5. Un fantasma que seguía allí

 

Una de las condiciones indispensables para haber conocido personalmente a Luis Carlos López, era tener por lo menos treinta años. A quienes llegamos tardíamente a esa edad se nos hablaba de él como de una reliquia histórica, de cuya existencia real habrá podido dudarse, si no anduvieran sueltos por las calles de la ciudad amurallada sus versos y su hijo Bruno. Por lo demás, muy pocas personas sabían a ciencia cierta dónde estaba encerrado, qué sitio de la tierra había escogido para padecer esa prolongada y empecinada muerte que él mismo se impuso y que ya no había médico capaz de remediar.

 

“A Luis Carlos López con veinte años de muerte”.

Columna escrita para El Heraldo, noviembre de 1950.

 

6. Autor de un terrorismo poético

 

La generalidad de los estudios críticos que se escriben en Colombia son eruditos análisis de una obra, de las influencias del autor y hasta de su personalidad psicológica. Sabemos, por esos estudios, que Guillermo Valencia fue un poeta parnasiano, que sus hemistiquios eran perfectos y que abrió una ventana por donde entró el viento modernista a renovar el aire enrarecido del romanticismo. Pero nadie nos ha demostrado, de un modo autoritario y definitivo, si era un poeta bueno o malo, ni por qué fue necesario el posterior y espléndido terrorismo poético de Luis Carlos López.

 

“La literatura colombiana, un fraude a la nación”.
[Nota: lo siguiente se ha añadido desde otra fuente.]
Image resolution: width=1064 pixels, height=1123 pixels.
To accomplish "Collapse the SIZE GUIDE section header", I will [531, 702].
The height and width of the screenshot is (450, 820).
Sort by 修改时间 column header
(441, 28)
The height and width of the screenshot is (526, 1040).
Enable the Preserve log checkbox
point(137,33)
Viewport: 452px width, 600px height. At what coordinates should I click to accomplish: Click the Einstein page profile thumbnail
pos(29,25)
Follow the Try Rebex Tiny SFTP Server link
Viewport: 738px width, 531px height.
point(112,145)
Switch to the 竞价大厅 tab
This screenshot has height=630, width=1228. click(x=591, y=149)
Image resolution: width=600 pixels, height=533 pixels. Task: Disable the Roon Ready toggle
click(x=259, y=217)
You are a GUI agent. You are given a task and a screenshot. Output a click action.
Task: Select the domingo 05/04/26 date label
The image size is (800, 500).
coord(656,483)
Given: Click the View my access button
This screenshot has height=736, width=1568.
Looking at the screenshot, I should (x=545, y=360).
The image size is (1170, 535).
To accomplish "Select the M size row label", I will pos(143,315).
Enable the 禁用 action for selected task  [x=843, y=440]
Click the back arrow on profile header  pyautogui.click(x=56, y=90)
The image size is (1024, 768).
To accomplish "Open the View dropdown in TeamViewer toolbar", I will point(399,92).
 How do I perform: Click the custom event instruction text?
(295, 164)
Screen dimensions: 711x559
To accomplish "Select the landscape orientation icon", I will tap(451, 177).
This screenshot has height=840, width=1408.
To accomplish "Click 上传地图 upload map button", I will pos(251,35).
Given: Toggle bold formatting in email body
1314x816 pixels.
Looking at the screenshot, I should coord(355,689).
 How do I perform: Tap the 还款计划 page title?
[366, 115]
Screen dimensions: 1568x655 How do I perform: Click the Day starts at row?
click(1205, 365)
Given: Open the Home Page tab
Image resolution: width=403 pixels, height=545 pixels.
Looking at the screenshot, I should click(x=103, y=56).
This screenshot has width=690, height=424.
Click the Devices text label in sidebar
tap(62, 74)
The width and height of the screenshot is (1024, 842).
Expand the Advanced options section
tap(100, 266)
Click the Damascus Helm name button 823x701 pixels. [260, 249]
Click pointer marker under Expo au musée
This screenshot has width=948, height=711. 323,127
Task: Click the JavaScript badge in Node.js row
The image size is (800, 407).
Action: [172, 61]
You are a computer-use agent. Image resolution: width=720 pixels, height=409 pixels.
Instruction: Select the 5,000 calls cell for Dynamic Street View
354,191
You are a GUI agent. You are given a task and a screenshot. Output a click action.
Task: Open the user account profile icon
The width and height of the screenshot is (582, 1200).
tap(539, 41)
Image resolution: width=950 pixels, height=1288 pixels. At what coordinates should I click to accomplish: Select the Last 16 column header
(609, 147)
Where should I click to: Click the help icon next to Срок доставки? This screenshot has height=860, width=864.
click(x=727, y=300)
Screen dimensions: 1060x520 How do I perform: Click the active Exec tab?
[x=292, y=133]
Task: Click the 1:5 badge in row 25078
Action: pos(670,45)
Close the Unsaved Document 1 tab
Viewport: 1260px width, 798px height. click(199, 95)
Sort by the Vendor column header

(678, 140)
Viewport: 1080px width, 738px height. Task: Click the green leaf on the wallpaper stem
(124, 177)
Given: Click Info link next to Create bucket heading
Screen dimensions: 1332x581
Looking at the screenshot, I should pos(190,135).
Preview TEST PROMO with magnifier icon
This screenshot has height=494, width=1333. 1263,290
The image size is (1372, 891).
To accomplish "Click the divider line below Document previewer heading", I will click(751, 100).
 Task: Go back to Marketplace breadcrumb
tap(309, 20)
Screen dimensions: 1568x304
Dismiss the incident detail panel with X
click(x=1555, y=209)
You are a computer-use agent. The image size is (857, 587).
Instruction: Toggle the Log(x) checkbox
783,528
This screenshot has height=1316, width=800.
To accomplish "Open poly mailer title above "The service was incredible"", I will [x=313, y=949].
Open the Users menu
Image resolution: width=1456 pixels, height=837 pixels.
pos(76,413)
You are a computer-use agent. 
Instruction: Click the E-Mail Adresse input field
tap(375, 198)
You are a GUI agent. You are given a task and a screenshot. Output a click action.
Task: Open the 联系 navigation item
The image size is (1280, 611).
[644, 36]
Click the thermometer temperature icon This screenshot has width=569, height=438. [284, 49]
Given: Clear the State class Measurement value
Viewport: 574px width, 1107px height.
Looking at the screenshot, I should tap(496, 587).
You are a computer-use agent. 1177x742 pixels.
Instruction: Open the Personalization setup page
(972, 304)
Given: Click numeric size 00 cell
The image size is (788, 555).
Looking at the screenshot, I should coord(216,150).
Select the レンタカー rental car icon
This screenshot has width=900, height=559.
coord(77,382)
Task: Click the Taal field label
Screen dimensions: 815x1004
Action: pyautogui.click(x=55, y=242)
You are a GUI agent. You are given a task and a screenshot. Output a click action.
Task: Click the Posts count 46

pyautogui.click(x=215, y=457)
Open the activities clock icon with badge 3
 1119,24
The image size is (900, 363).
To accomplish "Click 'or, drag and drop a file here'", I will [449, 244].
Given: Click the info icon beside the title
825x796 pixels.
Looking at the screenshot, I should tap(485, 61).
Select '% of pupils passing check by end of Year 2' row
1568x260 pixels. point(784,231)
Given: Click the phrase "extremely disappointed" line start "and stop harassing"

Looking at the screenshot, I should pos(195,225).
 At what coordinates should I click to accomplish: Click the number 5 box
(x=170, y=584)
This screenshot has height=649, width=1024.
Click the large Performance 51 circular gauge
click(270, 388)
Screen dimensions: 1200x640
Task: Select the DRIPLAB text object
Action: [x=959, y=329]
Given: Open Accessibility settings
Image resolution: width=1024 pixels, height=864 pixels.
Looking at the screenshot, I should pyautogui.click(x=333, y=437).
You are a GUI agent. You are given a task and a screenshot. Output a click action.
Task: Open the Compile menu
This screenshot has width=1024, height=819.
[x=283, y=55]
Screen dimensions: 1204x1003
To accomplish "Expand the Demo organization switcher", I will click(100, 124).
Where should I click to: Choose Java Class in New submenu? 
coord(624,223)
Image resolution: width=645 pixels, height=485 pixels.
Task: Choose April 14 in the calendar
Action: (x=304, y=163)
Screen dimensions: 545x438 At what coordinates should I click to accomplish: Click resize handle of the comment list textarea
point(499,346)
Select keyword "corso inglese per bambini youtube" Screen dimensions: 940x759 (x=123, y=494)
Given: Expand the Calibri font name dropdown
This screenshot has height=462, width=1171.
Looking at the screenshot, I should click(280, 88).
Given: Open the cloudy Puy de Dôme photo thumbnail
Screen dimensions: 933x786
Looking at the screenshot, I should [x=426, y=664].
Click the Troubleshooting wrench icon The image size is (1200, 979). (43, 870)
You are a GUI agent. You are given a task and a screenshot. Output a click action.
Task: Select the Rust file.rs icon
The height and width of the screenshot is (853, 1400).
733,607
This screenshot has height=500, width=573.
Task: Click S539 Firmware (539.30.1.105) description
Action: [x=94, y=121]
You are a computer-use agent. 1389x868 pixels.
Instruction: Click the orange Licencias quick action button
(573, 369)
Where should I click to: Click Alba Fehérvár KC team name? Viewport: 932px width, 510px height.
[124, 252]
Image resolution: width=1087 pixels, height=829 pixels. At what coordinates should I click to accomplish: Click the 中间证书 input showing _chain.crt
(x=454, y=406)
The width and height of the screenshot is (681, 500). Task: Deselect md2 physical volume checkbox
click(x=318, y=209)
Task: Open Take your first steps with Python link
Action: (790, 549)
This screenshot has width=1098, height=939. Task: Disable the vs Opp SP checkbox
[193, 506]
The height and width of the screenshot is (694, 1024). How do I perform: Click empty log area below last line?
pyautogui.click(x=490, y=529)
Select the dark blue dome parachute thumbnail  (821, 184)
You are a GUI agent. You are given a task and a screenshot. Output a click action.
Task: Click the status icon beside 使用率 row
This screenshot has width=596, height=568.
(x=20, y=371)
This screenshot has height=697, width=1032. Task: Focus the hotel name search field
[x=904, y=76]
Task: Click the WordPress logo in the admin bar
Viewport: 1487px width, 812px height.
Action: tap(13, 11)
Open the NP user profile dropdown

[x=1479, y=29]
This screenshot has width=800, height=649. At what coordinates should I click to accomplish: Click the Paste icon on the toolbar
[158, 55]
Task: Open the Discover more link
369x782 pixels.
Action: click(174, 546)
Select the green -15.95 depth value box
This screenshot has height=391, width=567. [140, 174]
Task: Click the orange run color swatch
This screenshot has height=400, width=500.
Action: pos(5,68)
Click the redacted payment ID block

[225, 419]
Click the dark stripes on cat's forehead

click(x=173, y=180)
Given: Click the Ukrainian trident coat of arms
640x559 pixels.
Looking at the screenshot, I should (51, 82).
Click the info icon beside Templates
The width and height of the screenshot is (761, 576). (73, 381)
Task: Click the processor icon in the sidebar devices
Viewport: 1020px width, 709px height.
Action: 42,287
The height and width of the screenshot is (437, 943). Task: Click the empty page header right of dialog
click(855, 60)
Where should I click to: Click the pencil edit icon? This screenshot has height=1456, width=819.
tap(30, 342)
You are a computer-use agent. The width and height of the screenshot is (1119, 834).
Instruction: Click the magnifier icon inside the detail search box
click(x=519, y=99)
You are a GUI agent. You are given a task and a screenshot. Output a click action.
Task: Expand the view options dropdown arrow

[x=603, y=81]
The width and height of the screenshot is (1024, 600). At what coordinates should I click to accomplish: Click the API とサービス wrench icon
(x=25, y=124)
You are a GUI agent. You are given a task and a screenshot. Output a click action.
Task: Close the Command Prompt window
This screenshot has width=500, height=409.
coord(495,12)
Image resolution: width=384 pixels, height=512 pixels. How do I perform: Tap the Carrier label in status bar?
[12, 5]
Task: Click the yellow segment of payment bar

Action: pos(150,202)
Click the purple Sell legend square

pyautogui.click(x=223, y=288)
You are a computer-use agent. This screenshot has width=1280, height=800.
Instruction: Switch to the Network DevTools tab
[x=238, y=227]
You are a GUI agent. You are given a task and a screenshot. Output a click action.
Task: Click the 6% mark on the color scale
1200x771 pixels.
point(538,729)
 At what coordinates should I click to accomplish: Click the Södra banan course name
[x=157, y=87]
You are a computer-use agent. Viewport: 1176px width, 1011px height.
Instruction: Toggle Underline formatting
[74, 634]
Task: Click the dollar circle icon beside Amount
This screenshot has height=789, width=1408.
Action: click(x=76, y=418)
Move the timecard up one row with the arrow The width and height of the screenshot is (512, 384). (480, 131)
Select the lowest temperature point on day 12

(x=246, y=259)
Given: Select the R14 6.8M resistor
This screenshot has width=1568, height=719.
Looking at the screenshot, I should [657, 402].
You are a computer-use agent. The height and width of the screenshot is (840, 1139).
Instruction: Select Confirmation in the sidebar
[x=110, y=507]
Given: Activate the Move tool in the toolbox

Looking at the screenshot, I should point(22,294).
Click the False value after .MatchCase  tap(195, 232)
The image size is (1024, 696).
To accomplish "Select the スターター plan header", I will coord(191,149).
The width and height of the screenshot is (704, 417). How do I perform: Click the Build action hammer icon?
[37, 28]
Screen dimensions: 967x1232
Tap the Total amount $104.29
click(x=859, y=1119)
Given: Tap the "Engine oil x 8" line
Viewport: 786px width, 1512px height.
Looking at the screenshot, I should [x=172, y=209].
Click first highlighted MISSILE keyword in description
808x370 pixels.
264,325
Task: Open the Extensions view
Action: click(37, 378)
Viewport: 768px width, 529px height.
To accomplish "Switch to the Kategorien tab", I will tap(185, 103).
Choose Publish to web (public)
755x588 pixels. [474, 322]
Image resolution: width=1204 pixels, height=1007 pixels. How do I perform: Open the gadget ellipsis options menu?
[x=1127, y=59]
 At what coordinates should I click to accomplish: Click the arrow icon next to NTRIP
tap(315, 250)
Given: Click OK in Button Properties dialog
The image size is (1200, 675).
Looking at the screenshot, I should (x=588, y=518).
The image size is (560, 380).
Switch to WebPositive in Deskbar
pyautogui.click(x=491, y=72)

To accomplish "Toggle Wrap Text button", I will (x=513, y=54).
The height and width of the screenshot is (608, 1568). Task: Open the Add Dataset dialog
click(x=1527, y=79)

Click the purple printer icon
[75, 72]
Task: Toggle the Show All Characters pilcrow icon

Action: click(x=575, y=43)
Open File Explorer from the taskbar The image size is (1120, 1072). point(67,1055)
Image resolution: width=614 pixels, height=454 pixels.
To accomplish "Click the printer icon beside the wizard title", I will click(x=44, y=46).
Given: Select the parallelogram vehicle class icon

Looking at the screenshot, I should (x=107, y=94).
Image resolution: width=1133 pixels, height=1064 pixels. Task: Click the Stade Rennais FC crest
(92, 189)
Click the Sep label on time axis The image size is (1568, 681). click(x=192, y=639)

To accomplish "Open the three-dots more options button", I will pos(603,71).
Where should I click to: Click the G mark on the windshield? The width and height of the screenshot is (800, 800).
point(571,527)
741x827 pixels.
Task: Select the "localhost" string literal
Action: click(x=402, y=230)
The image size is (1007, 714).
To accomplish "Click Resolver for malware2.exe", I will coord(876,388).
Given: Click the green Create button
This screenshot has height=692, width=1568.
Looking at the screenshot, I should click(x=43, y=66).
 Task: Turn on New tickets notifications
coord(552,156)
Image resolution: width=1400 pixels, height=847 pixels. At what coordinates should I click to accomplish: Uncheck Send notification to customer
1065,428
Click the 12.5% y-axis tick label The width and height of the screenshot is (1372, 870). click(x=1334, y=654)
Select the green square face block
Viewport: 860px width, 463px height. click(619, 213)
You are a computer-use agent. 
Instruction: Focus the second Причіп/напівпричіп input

Artículo escrito para Acción Liberal, abril de 1960.

 

 7. El hombre de la muerte retrasada

 

Luis Carlos López se dio el gusto de no morir de viejo a los sesenta y ocho años. A los sesenta y ocho se organizan sus funerales y se le da cristiana sepultura, pero su dignidad estaba satisfecha desde cuando cumplió cuarenta y se volteó contra la pared, definitivamente. Él sabía de memoria, mejor que nadie, las notas necrológicas que se le escribirían cuando se muriera biológicamente; sabía que había más de cuatro ciudadanos que aún continuaban con vida, sólo por no perder la nota funeraria que ya tenían guardada desde hace veinticinco años en el bolsillo del chaleco. Y ahora, mientras untan la mezcla en su último ladrillo sepulcral, Luis Carlos López debe sentirse satisfecho de haberse muerto cuando le dio la gana, para poder reír como el viejo papagayo bisojo y medio cínico: ‘Cuá cuá’.

 

“A Luis Carlos López con veinte años de muerte”.

Columna escrita para El Heraldo, noviembre de 1950.

 

8. Experto en barberos de pueblo

 

El barbero de la ciudad es un científico. El del pueblo es un filósofo, que piensa mal de todos y habla bien de todo el mundo; que tiene mujer con ocho hijos y que sin embargo reserva uno de los ventrílocuos de su corazón para que le sirva de domicilio a la doncella incógnita que dos o tres veces por semana es víctima propiciatoria de un soneto. El barbero del pueblo, lo dijo Luis Carlos López: ‘Es un empedernido jugador de baraja que oye misa de hinojos y habla bien de Voltaire’.

 

“Se acabaron los barberos”.

Columna escrita para El Heraldo, 1950 o 1952

(fecha hipotética, reeditado por el mismo diario en octubre de 1967).